══ Input material

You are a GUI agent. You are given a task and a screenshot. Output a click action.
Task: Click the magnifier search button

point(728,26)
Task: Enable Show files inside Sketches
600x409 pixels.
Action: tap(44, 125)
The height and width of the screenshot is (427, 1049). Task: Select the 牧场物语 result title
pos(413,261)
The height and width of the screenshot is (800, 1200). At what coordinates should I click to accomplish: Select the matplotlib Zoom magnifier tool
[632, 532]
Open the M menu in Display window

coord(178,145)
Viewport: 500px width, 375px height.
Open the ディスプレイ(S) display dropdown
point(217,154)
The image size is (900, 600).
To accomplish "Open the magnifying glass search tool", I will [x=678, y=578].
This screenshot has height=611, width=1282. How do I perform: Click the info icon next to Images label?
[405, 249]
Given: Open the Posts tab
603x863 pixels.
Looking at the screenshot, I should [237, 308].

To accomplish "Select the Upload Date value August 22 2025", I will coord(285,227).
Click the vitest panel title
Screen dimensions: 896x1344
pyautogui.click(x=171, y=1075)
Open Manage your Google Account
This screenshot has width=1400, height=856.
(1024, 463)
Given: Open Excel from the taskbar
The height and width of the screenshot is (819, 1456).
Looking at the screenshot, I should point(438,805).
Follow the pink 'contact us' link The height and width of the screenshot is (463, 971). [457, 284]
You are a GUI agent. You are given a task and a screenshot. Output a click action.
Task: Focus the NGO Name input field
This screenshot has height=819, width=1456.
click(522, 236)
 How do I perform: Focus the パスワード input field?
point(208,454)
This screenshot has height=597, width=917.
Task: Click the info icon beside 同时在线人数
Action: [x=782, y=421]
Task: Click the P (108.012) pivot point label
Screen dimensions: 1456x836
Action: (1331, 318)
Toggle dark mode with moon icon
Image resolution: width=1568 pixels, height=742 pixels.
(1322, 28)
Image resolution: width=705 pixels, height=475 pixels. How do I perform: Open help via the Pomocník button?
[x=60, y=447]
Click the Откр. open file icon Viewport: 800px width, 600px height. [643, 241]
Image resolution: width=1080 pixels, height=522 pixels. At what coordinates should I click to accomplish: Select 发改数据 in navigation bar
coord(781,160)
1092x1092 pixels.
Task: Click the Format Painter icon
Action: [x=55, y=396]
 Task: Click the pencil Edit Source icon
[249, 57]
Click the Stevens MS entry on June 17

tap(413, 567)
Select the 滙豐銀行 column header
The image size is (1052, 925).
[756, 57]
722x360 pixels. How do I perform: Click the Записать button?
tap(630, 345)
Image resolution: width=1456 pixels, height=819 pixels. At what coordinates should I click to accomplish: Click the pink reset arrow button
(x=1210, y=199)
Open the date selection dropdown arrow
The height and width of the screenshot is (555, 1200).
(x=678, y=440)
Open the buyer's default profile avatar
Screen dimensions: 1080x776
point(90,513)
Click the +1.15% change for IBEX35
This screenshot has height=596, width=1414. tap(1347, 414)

════

[Exercise aim] Extract the stretch of entries from the line containing "Task: Enable Show files inside Sketches" through the line containing "pos(413,261)", inclusive, and copy those lines verbatim.

[The solution]
Task: Enable Show files inside Sketches
600x409 pixels.
Action: tap(44, 125)
The height and width of the screenshot is (427, 1049). Task: Select the 牧场物语 result title
pos(413,261)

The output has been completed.